Stored records:
▬▬▬▬▬▬▬▬▬▬

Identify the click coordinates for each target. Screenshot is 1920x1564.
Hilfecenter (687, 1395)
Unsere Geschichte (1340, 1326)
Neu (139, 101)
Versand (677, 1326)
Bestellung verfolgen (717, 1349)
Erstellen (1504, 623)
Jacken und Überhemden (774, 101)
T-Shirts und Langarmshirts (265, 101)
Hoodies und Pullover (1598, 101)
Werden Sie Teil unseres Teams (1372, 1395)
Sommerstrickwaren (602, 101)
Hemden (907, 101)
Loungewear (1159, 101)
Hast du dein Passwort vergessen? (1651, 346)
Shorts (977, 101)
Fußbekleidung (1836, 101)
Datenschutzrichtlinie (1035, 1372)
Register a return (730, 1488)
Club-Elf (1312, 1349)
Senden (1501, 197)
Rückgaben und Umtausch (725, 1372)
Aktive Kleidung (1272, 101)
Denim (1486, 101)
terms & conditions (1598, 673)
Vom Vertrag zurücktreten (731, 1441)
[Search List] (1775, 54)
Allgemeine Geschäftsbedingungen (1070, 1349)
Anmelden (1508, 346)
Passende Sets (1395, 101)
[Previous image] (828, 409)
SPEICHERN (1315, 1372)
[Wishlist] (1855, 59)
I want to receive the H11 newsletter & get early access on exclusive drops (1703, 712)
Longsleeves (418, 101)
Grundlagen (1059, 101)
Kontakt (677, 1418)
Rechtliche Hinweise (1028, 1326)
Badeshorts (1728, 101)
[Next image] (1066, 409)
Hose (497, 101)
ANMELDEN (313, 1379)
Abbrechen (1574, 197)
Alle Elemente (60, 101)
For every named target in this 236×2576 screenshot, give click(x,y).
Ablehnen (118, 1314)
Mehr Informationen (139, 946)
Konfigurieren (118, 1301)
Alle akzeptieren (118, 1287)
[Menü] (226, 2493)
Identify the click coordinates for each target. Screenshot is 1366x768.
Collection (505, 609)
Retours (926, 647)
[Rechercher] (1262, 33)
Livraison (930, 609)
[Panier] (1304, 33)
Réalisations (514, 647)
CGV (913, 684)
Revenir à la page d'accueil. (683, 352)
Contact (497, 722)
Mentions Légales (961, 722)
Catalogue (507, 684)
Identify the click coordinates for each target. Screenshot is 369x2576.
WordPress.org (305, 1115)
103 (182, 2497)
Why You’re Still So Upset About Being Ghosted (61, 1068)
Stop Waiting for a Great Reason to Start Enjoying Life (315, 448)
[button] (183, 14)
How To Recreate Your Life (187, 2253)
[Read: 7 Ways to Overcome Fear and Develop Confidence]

▬▬▬▬▬▬▬▬▬▬

How to complete this task = Start with the line above that contains "Sommerstrickwaren (602, 101)" and stop after the line that contains "Allgemeine Geschäftsbedingungen (1070, 1349)". Output those lines exactly, and only those.

Answer for this exercise =
Sommerstrickwaren (602, 101)
Hemden (907, 101)
Loungewear (1159, 101)
Hast du dein Passwort vergessen? (1651, 346)
Shorts (977, 101)
Fußbekleidung (1836, 101)
Datenschutzrichtlinie (1035, 1372)
Register a return (730, 1488)
Club-Elf (1312, 1349)
Senden (1501, 197)
Rückgaben und Umtausch (725, 1372)
Aktive Kleidung (1272, 101)
Denim (1486, 101)
terms & conditions (1598, 673)
Vom Vertrag zurücktreten (731, 1441)
[Search List] (1775, 54)
Allgemeine Geschäftsbedingungen (1070, 1349)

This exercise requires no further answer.